### Listed records ###
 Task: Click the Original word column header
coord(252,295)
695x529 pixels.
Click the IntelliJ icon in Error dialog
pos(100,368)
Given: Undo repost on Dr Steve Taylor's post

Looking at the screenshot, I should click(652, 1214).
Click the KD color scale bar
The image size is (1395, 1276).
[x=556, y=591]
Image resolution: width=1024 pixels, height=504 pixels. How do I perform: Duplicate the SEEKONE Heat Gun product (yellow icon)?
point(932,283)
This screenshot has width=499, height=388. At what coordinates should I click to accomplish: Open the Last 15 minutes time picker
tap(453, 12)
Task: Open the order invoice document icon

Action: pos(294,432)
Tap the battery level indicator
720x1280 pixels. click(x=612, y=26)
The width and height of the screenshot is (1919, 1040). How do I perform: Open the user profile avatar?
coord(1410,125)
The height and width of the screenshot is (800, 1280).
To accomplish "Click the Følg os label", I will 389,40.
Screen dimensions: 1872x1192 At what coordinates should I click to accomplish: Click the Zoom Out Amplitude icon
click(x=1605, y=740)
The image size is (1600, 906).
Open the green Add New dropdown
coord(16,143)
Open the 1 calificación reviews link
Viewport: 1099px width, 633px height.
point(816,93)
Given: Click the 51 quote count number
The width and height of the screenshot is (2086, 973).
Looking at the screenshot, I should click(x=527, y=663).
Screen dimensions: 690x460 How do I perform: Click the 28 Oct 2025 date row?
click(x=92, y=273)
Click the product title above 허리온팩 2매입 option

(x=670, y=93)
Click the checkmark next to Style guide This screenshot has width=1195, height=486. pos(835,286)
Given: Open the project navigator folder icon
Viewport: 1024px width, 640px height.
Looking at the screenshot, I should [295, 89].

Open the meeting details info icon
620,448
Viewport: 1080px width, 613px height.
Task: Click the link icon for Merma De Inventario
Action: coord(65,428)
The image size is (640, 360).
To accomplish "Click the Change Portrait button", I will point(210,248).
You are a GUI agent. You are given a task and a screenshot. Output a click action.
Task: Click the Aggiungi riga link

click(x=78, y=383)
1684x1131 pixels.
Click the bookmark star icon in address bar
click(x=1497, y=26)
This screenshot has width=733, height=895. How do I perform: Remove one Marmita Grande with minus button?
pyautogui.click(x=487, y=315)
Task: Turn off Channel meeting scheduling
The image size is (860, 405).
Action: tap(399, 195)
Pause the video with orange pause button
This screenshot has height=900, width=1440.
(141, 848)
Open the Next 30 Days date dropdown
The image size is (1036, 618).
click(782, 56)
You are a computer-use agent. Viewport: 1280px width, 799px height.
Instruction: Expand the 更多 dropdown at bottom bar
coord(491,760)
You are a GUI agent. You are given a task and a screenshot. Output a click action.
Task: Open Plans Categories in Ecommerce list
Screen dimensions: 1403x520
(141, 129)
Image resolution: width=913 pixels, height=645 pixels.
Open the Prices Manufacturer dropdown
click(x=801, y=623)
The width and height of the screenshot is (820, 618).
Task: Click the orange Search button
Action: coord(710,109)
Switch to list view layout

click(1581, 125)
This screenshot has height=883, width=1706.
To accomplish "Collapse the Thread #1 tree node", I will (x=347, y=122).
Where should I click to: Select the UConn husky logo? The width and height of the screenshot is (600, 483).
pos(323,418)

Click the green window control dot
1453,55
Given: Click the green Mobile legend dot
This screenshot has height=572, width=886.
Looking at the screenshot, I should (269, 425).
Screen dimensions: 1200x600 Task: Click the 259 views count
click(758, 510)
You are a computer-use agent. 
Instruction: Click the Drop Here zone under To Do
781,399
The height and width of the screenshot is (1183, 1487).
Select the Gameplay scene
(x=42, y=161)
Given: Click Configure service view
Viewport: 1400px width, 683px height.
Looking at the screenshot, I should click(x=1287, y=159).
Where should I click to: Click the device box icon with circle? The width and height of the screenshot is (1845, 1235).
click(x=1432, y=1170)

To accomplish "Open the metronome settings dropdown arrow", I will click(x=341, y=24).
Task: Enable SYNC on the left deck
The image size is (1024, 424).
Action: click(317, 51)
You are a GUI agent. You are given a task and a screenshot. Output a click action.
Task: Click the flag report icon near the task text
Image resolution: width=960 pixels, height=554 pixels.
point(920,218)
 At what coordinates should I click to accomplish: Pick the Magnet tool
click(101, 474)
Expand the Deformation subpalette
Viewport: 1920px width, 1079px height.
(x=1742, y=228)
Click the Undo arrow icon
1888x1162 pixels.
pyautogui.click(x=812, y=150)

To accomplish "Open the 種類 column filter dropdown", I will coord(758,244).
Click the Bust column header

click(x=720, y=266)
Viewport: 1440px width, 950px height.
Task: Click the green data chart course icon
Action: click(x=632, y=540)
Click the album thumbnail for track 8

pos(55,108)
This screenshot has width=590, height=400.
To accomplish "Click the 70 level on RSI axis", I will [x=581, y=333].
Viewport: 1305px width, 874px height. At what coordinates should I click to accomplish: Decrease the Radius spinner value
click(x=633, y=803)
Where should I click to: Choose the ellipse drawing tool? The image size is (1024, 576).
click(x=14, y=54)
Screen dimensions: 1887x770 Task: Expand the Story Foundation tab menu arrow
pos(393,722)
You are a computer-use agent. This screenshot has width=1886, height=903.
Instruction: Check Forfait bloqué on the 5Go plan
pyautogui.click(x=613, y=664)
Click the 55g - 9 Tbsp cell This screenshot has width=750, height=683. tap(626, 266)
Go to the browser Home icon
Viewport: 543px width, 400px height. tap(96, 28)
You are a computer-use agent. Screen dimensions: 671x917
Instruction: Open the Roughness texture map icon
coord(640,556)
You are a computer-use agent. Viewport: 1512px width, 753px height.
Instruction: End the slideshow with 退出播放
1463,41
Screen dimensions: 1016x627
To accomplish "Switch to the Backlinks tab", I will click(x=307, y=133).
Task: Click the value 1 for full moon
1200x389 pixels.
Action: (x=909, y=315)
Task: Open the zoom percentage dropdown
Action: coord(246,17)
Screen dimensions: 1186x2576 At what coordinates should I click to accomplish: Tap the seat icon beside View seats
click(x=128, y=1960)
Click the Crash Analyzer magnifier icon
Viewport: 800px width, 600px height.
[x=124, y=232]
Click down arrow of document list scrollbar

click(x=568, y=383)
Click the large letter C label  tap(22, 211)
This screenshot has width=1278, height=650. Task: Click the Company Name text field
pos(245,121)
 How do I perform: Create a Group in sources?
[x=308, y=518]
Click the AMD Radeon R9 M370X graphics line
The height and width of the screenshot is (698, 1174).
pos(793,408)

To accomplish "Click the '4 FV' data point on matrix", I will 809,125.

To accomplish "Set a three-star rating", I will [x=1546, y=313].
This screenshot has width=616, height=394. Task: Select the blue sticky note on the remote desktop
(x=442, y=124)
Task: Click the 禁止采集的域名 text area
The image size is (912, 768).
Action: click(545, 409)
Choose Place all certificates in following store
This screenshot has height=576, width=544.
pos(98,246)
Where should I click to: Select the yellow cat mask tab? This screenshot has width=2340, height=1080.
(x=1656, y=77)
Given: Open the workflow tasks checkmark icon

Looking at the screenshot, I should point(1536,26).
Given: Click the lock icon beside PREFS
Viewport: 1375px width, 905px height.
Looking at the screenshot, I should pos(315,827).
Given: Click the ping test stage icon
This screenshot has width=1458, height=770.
###
Would you please repeat exactly the lines above, starting at the line with "Screen dimensions: 1200x600" and stopping at the line with "The height and width of the screenshot is (1183, 1487).", both included?

> [Task response]:
Screen dimensions: 1200x600 Task: Click the 259 views count
click(758, 510)
You are a computer-use agent. 
Instruction: Click the Drop Here zone under To Do
781,399
The height and width of the screenshot is (1183, 1487).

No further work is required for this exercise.